WAKAW — Out of 61 candidates running for Saskatchewan's 14 seats in the federal election, only 19 are women, and only three are incumbents: Rosemarie Falk in Battlefords-Lloydminster-Meadow Lake, Kelly Block in Carlton Trail-Eagle Creek, and Cathay Wagantall in Yorkton-Melville. Only one riding boasts solely women candidates, Carlton Trail-Eagle Creek. 

Despite progress towards gender equality, women’s representation in Canadian politics continues to fall short. Even when women are willing to run, often party members will choose men over women as candidates. Some theorize that this might be because they believe the likelihood of men winning is higher than it is for a woman. In a 2016 Angus Reid poll, 84 per cent of respondents said that women and men make equally good leaders, and 40 per cent blamed the parties for the lack of women representatives, agreeing that “political parties don’t do enough to encourage women candidates.”

In the 2021 federal election, about 43 percent of candidates across the five main parties identified as women or gender diverse. () Following the election, women still filled slightly less than one-third of the seats in Parliament. Some will say, ‘What does it matter?’ However, when you have only a third of parliamentarians as women, there will just naturally be blind spots that go unchecked. 

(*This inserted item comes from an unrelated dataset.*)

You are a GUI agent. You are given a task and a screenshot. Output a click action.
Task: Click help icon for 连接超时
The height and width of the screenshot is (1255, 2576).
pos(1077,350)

Arezoo Najibzadeh, founder and managing director of Platform, an organization that aims to help Black, Indigenous and other racialized women and gender-diverse people achieve leadership roles, says that many of our federal politicians come from an incredibly narrow segment of the population. They are still mostly men, still mostly white, and still mostly upper class. “Our political system is so inaccessible to people who don’t come from a certain cultural background, a certain economic background,” she states.

Would gender parity actually make the government better for Canadians? For this election, it remains a moot point. Perhaps one of the women seeking election this year will become a role model for the upcoming generations.